Today we celebrate Christ the King.   For those who do not know Jesus, what could be the first impression of using the words Christ and King together?  Some may think of power, oppression or dominance.  For others,  glory, majesty and awe.  

Personally, I think it is an odd word to describe Jesus.   And it seems that Pilate is having the same difficulty calling Christ a King. Who can blame him?  Pilate has everything – status, money and power.  So imagine Pilate’s first impression of this poor and beaten man standing before him.  

This much does not have a home, how can he be a King, where is his Kingdom? Yet what does Pilate really know of this Jesus?  That he challenges judgmental religious authorities, preaches strange things like acceptance, love and this Kingdom that involves God.  But Jesus a King?  What kind of King would walk with the poor? Or touch the sick? What King would eat with outcasts?  Not any King we know of. 

But Pilate only has heard one side of the story.   What he knows is what others have told him.  I doubt if Pilate heard of how comforted those in pain, how Jesus smiled at the outcasts, the way he took little children into his arms and blessed them.  Pilate did not see how Jesus looked into your eyes and said – I love you just the way you are.

No, people took Jesus and used him for their own advantage.

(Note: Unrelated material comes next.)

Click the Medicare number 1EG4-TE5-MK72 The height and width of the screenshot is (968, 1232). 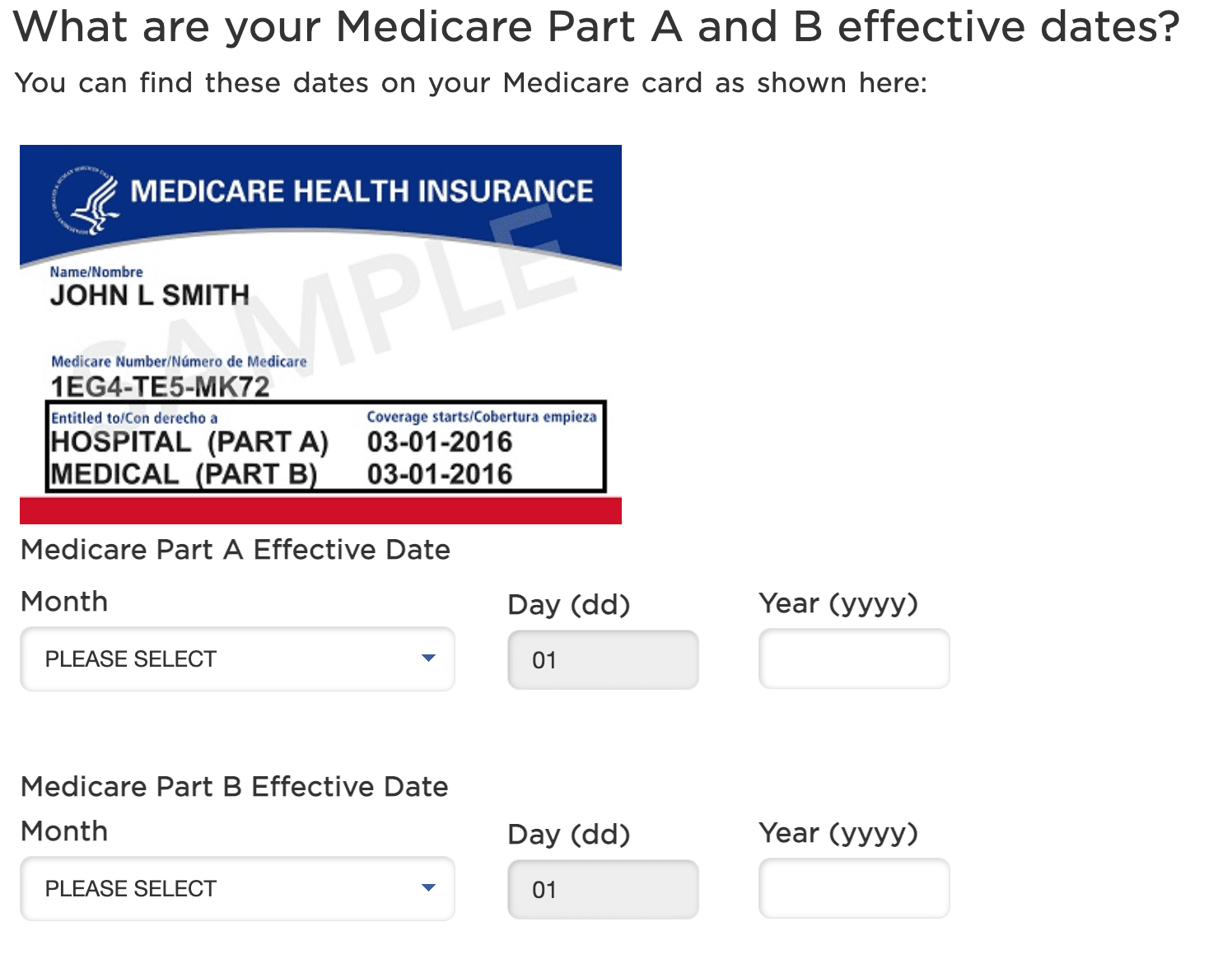[161, 386]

Used his words against him,  distorted his message.  They took this beautiful man and battered his body to the point of disfigurement.  The Jesus that is presented to Pilate, made him unrecognizable to the people who follow him.  

When Pilate looks down and asks ‘Are you the King of the Jews? Jesus’ answer is telling, ‘Do you ask this on your own, or did others tell you about me?’ In reading this encounter, I not only thought of the Pilate and the Pharisees, I thought of how Christians have presented Jesus to the world?  What do we tell others about him?

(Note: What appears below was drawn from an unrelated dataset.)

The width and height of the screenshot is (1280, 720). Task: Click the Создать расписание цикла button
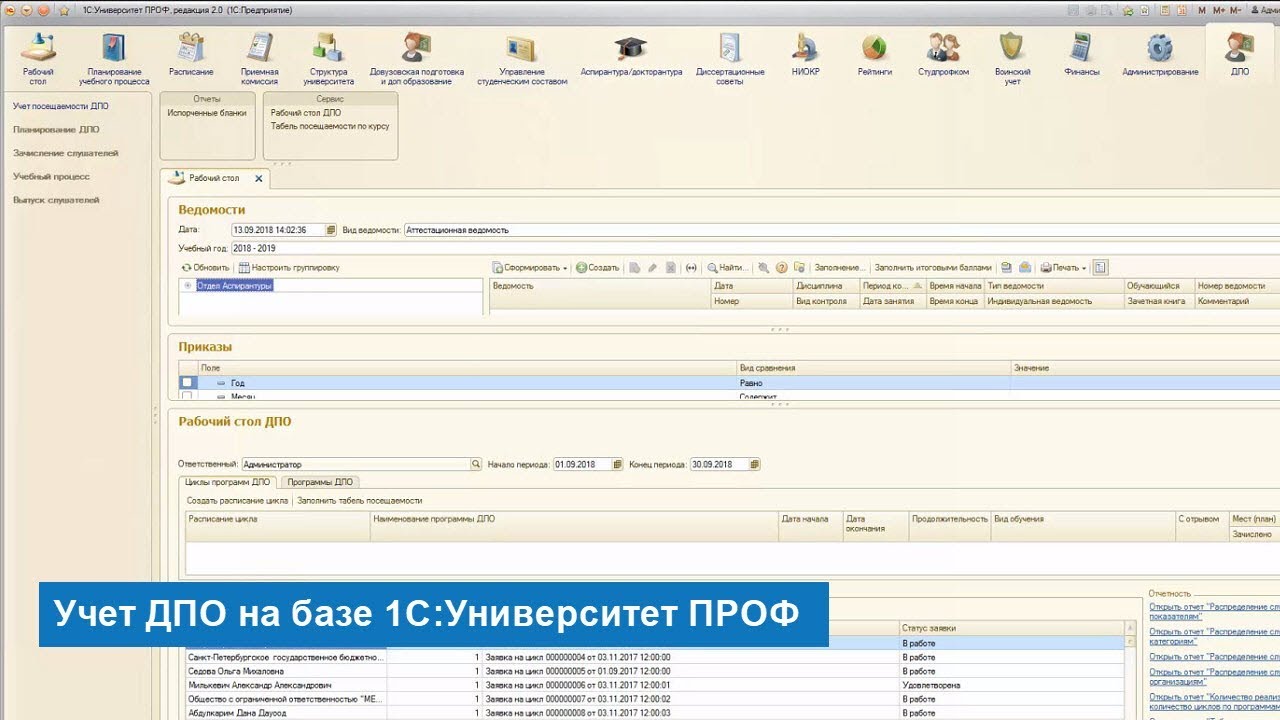click(237, 500)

Is Jesus a King or a Servant?  Judgmental or asking that we not judge?  Does Jesus accept or condemn?  Include or exclude?  What interpretation of Jesus has been presented to the world? Sadly, there are instances where Jesus has been used for power and oppression.   

We believe that the Church is the body of Christ and it is painful to acknowledge that many have taken that beautiful body, the church, and disfigured it with the beatings of exclusion and condemnation.  To the point that the word – Evangelism, taking the message of Christ to world, now has a negative connotation for many.  

Whose is this Jesus presented to the world when we have supposed Christians picketing at the funerals of fallen soldiers as a way to condemn homosexuality, or Christians allowing injustice to occur in the name of religion, clergy excluding others from Christ table as if one can claim sole ownership of Christ’s body.   Not any Jesus I recognize.

What Jesus is presented to nonbelievers when there are those who spread the Good News by laying out a list of unattainable expectations and then stating that if those expectations are not met,  or worse met and broken, you may suffer eternal fire and damnation.  Now it may be me, but who would want to join that club.  

God is always reaching out to us, reaching out to us in love.  And we have allowed Christianity to be portrayed as a pointed finger rather than as an outstretched hand.
This is important because by pointing a finger you are requiring the other person to do all the work, to change their behavior, to fit into your expectations.  

With an outstretched hand you are required to participate, to help the other, to use your strength and to rely on the strength of others.  God is always reaching out to us.  And the greatest act in the history of this fragile plant is when the divine reached out to the world.  It was reach out to each one of us in the divine plan.  To bring hope and not despair, light and not darkness, love and not hate. That is Christ. 

Pilate did not recognize Christ, and today many would not recognize Jesus.  You know those insignificant instances when we saw him hungry and we fed him, when he was a stranger and we welcomed him, we he was hungry, sick and poor and we reached out and responded, when we reached out and loved.  

We are blessed by the amazing power of God to transform, to overcome the darkness. And for every negative portrayal of Christ to the world, there have been millions of beautiful pictures.  

Like the head of British television, Malcolm Muggeridge.  An affirmed agnostic, until one day, while in India, he watched as Mother Teresa pushed a wheelbarrow carrying a dying man infested with maggots to a Hindu temple.  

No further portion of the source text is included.